In a detailed 5- 4 opinion, the High Court basically proclaimed the following rule when it comes to law enforcement obtaining an individual's cell phone location data:

Before compelling a wireless carrier to turn over a subscriber's CSLI, the Government's obligation is a familiar one -- get a warrant.

In Carpenter v. U.S., Justice Roberts, for the majority, stressed the fact that individuals have a privacy interest in their cell phone location data, and that absent probable cause and a warrant, or exigent circumstances, it cannot be searched by law enforcement.

Technical Difficulties

As Justice Roberts explained, the Court had "to apply the Fourth Amendment to a new phenomenon." The opinion makes clear that cell phone location data goes beyond GPS, that it's "detailed, encyclopedic, and effortlessly compiled." Specifically, he described how "wireless carriers already have the capability to pinpoint a phone's location within 50 meters."

Curiously, the location data in Carpenter was obtained using a predetermined process to obtain it.
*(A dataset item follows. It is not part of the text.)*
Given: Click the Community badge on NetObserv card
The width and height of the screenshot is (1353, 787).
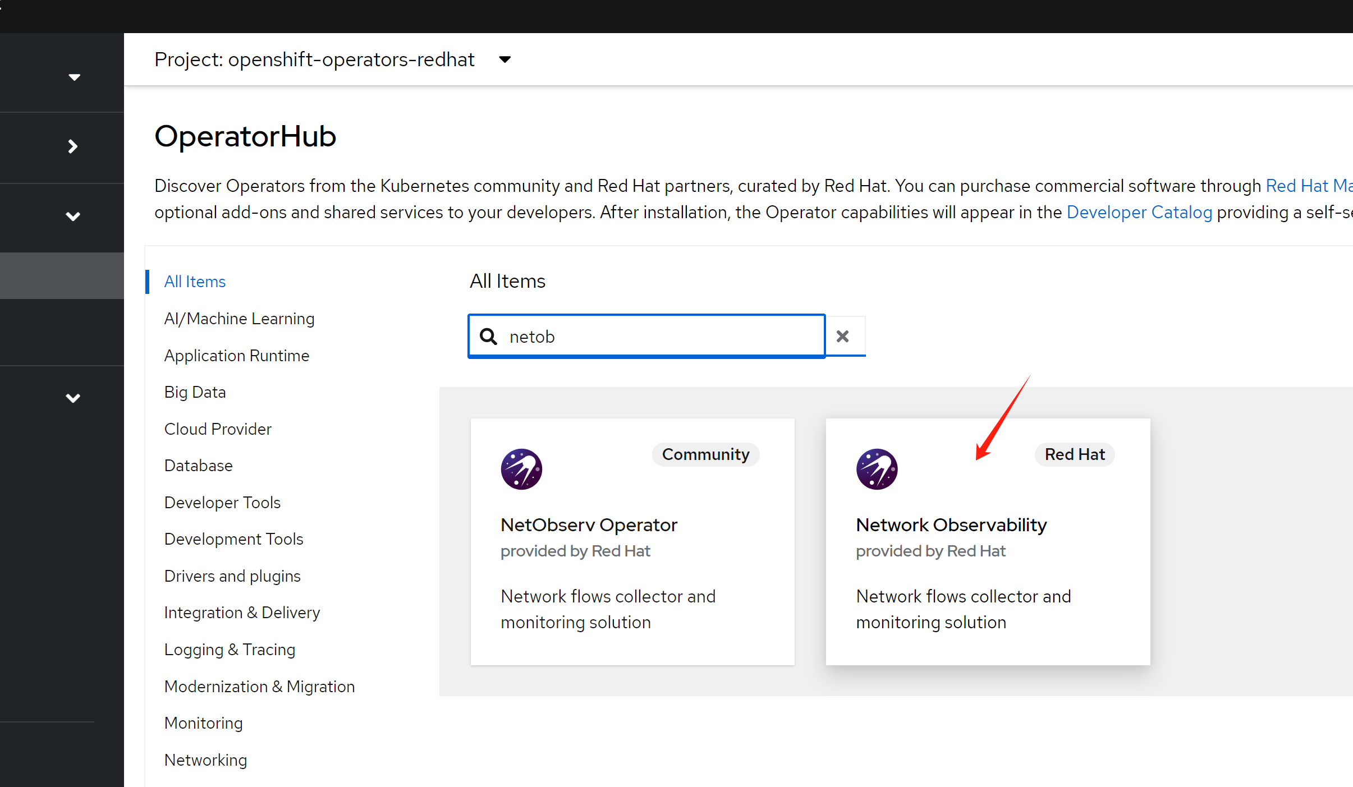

Unfortunately, the Court ruled that the process did not adequately safeguard Carpenter's Fourth Amendment reasonable expectation of privacy as the standard for permitting the search did not require probable cause.

Carpenter Threads a Needle

As Roberts emphasizes throughout the majority's brief opinion, the Court's holding is rather narrow and should not be applied to broader contexts:

We do not express a view on matters not before us: real-time CSLI or "tower dumps" (a download of information on all the devices that connected to a particular cell site during a particular interval). We do not disturb the application of Smith and Miller or call into question conventional surveillance techniques and tools, such as security cameras. Nor do we address other business records that might incidentally reveal location information. Further, our opinion does not consider other collection techniques involving foreign affairs or national security. As Justice Frankfurter noted when considering new innovations in airplanes and radios, the Court must tread carefully in such cases, to ensure that we do not "embarrass the future."